# WHAT NEEDS TO BE DONE
Wherever "height" appears in a line of the listing, that line should be returned.

# EXTRACTED MATERIAL
————————

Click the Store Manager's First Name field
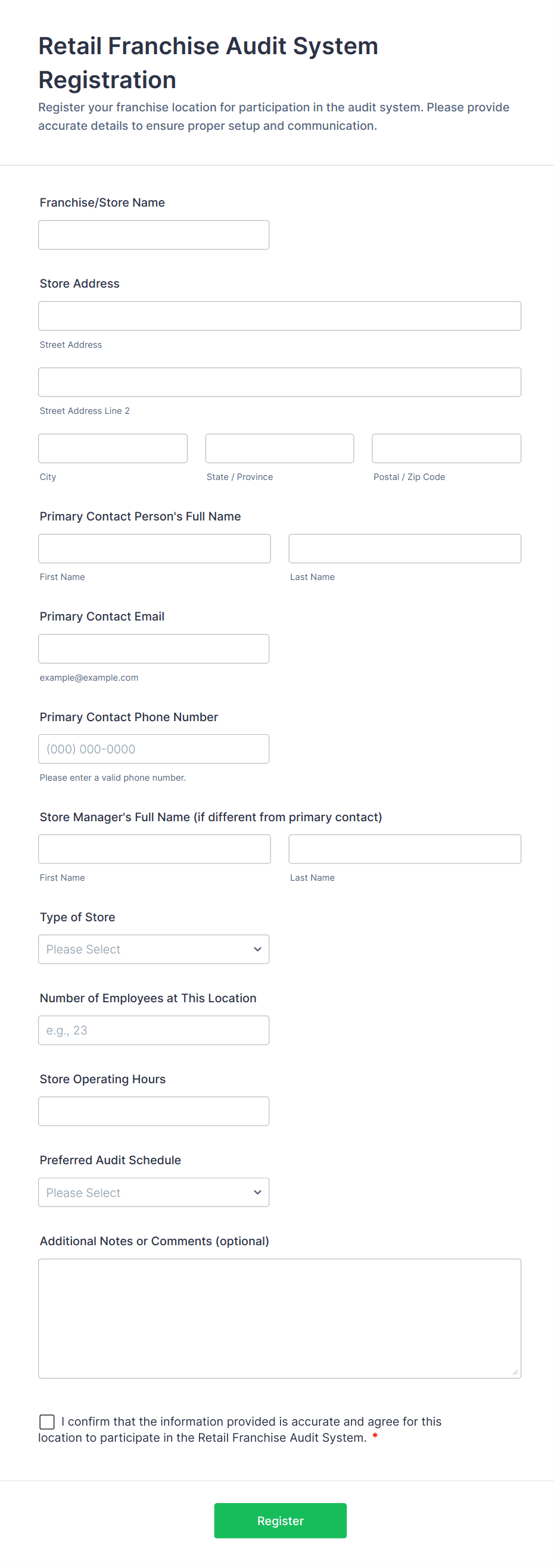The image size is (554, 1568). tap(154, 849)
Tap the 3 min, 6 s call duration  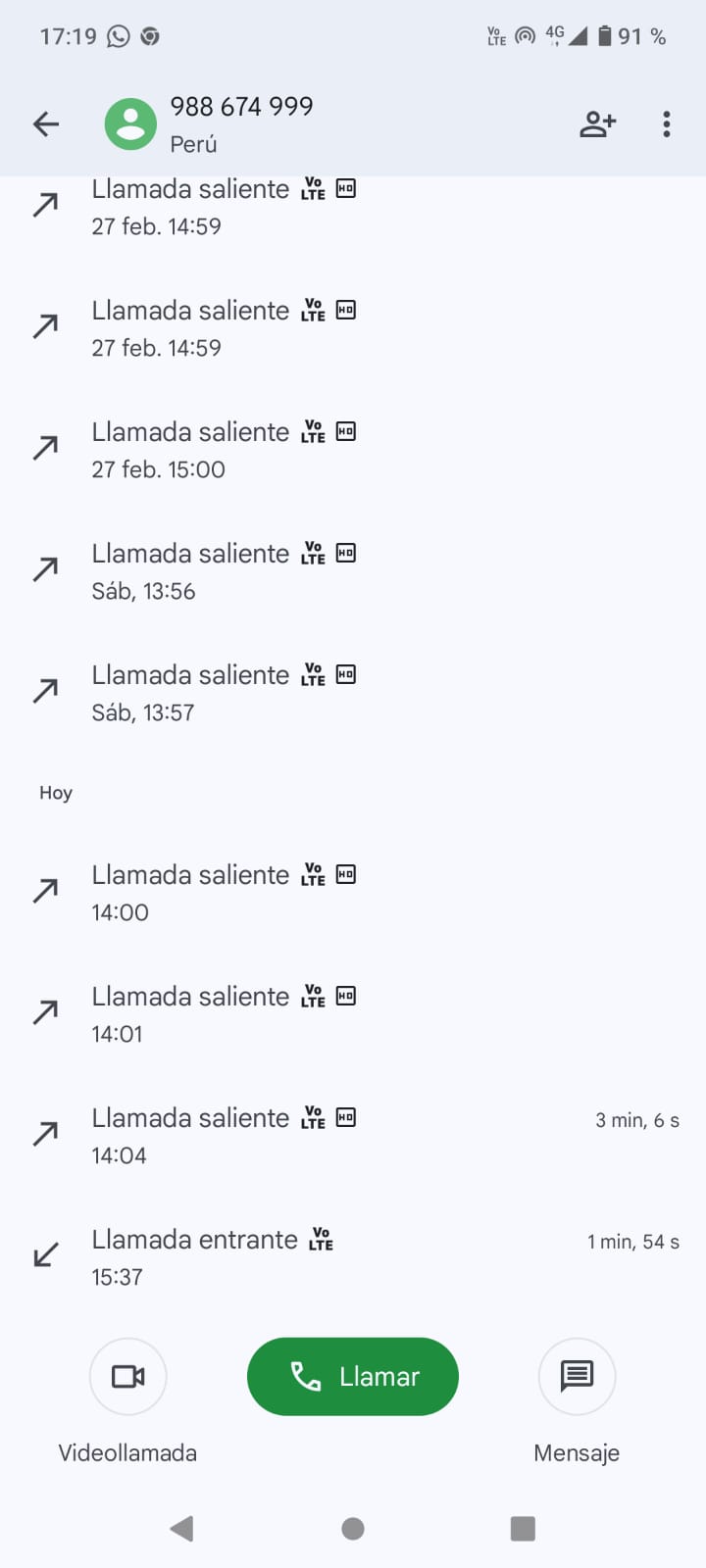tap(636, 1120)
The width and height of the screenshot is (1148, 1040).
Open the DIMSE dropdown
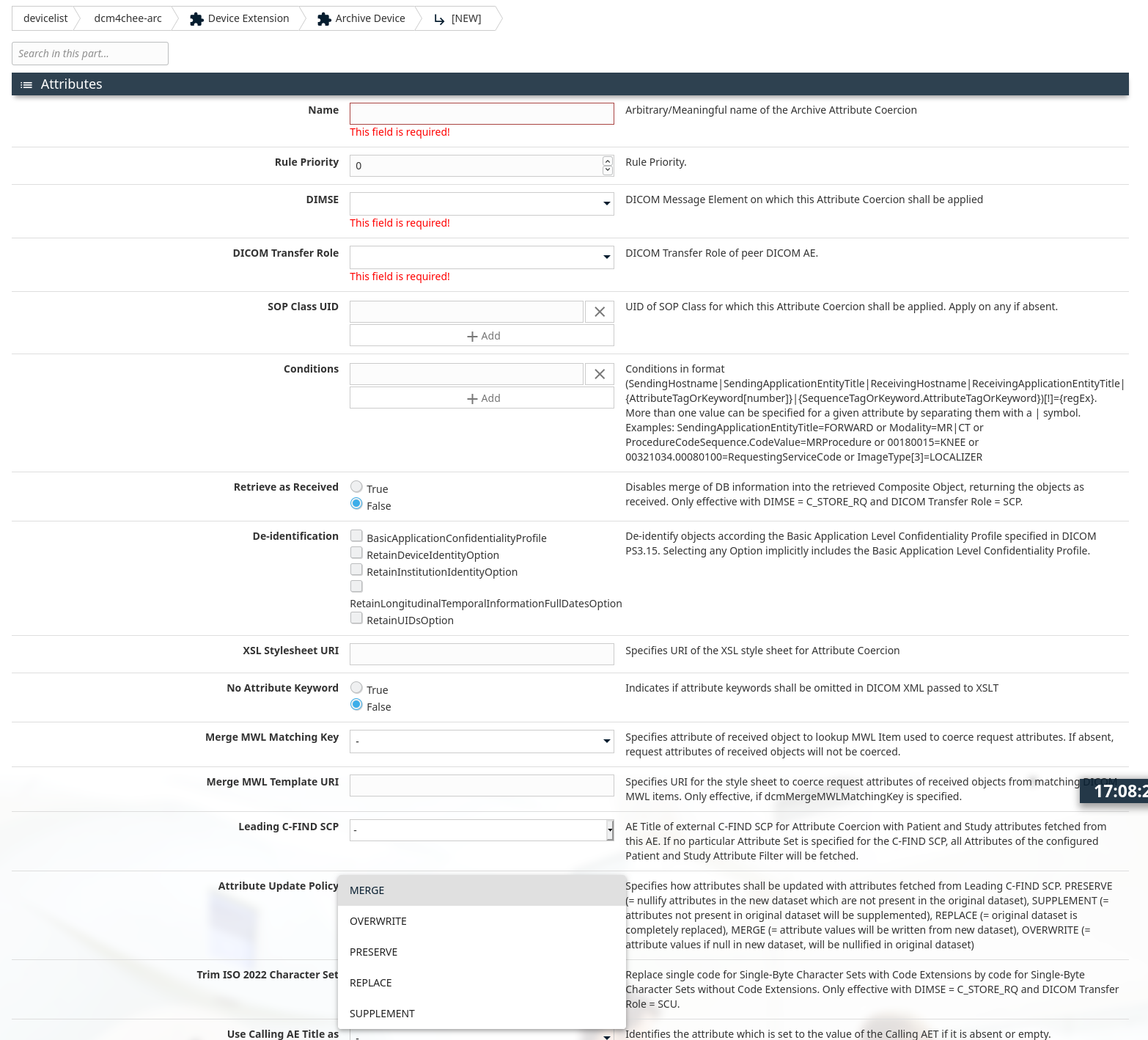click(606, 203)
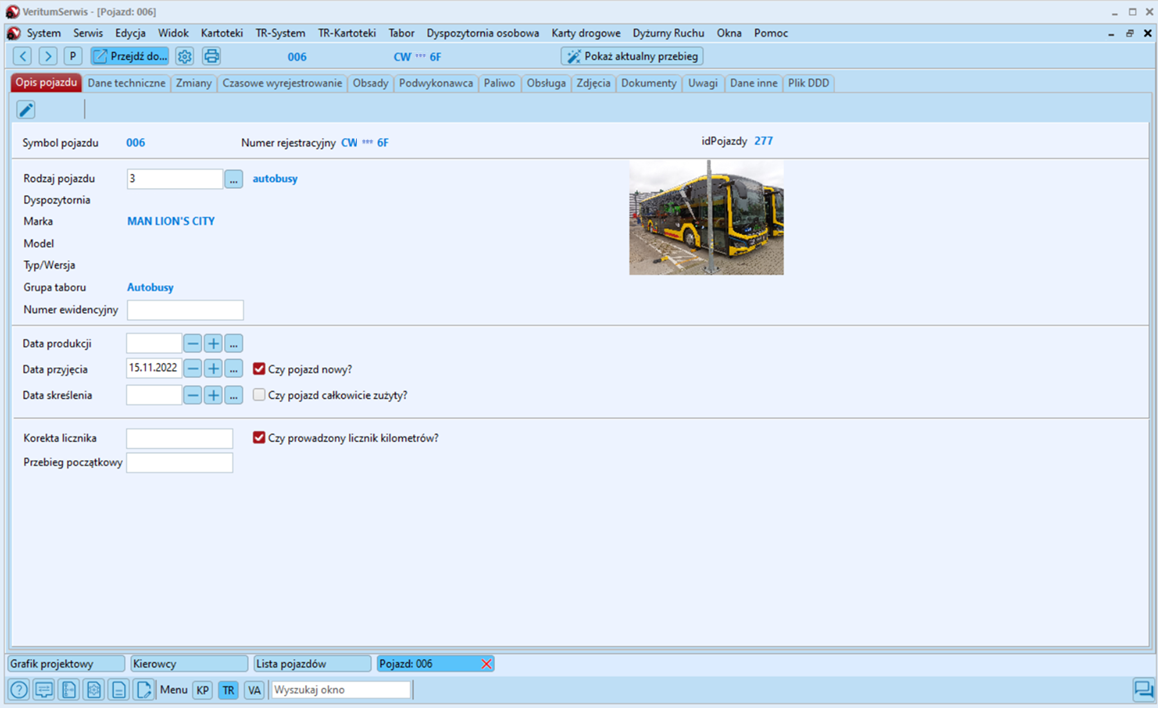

————————

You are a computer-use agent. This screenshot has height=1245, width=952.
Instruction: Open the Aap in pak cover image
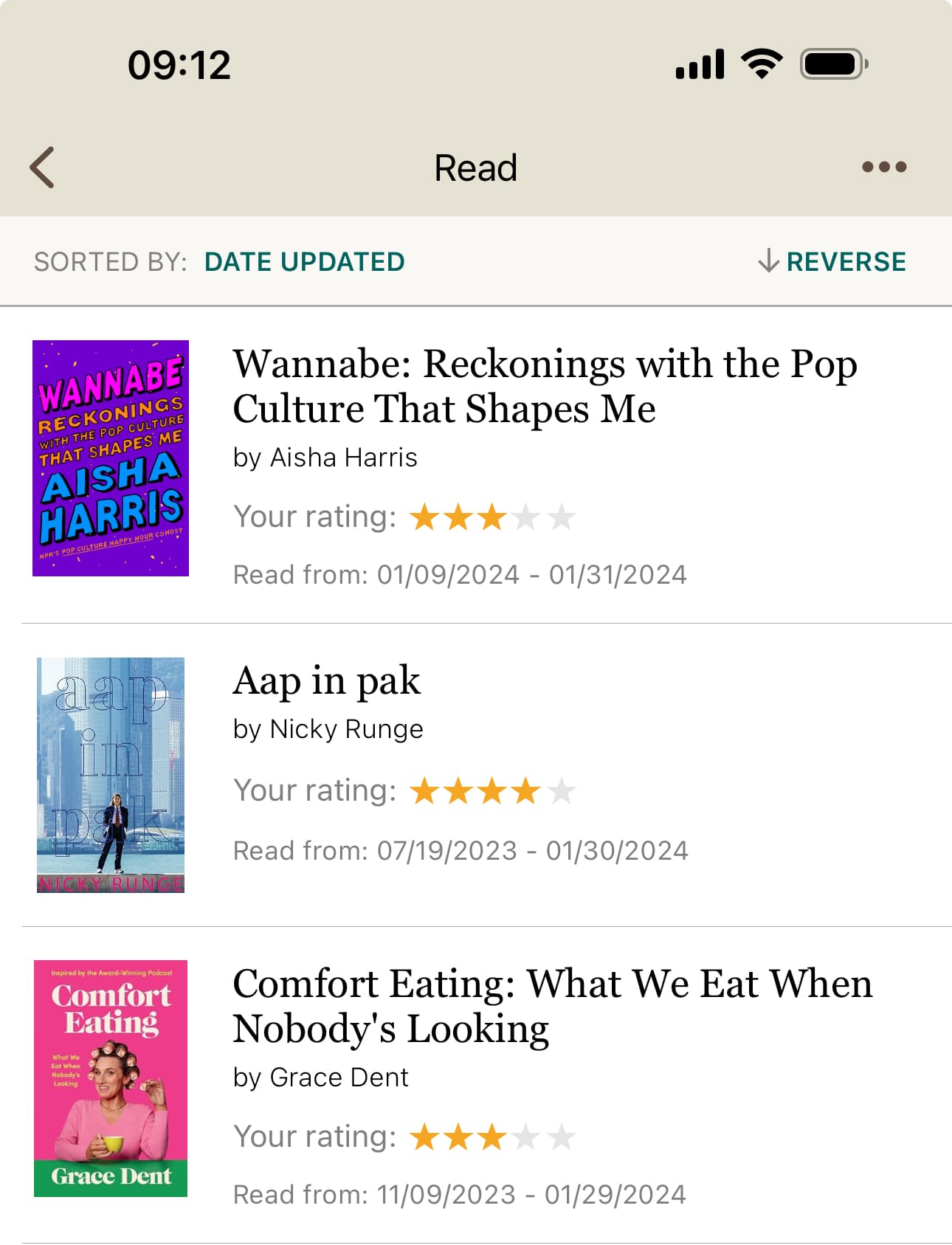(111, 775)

————————

# OUTPUT FOR THIS TASK
The width and height of the screenshot is (1148, 1040).
You are a computer-use agent. This screenshot has height=1245, width=952.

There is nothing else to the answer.